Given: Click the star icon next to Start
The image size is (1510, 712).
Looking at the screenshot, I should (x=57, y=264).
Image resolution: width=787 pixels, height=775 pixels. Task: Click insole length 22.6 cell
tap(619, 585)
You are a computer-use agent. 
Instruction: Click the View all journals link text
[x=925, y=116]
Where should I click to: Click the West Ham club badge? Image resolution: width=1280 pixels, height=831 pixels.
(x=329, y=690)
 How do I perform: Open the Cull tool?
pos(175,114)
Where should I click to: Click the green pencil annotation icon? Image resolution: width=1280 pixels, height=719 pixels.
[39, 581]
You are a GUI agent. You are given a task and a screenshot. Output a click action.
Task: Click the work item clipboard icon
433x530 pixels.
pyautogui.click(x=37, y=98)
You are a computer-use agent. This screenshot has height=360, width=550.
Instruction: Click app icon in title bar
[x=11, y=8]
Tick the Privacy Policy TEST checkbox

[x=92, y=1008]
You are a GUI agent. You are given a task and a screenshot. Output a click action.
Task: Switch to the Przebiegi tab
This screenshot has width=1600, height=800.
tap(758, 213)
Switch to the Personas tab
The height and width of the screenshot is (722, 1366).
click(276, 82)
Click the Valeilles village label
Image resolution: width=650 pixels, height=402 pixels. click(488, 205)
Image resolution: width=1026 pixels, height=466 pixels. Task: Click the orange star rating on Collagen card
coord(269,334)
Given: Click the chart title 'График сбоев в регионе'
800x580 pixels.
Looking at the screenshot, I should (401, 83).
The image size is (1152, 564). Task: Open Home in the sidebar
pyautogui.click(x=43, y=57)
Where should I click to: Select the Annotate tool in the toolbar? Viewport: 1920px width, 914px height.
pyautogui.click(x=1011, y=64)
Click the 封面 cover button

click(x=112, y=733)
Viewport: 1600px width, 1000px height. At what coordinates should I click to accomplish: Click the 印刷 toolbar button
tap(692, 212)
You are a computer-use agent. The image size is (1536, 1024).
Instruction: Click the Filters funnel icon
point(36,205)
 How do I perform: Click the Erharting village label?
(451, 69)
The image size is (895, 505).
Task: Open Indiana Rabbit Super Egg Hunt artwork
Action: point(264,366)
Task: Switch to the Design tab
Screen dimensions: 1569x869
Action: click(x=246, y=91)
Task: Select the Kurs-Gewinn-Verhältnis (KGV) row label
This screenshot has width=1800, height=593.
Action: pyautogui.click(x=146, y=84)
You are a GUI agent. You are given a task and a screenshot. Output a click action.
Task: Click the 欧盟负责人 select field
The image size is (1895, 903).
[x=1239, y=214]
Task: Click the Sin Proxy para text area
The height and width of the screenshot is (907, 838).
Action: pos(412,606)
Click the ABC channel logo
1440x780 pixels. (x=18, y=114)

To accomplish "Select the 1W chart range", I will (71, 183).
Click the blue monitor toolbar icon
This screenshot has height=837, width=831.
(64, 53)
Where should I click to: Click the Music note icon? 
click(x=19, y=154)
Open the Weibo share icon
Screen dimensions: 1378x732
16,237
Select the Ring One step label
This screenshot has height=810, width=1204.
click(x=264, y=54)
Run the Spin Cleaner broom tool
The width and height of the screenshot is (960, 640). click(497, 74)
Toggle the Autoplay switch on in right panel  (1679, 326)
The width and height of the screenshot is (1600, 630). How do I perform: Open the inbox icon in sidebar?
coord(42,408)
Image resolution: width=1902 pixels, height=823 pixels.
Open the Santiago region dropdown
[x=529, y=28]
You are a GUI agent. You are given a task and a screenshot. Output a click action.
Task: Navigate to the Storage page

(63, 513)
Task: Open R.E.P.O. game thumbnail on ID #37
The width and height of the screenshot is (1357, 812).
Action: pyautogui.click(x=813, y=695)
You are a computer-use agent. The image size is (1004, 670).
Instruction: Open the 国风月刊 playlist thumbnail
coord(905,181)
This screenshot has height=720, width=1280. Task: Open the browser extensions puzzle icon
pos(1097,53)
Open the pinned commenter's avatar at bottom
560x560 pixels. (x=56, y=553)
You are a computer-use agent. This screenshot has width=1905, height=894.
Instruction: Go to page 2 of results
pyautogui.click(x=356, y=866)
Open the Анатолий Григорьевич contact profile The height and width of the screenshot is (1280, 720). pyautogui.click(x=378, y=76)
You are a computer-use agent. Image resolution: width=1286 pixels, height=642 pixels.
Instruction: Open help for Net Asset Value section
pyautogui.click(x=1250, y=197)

###

What the task asks:
Your answer should be the lines of the listing above between the line holding "The height and width of the screenshot is (722, 1366)." and the line holding "Given: Click the chart", inclusive, restated word for word and alone.

Output for this exercise:
The height and width of the screenshot is (722, 1366).
click(276, 82)
Click the Valeilles village label
Image resolution: width=650 pixels, height=402 pixels. click(488, 205)
Image resolution: width=1026 pixels, height=466 pixels. Task: Click the orange star rating on Collagen card
coord(269,334)
Given: Click the chart title 'График сбоев в регионе'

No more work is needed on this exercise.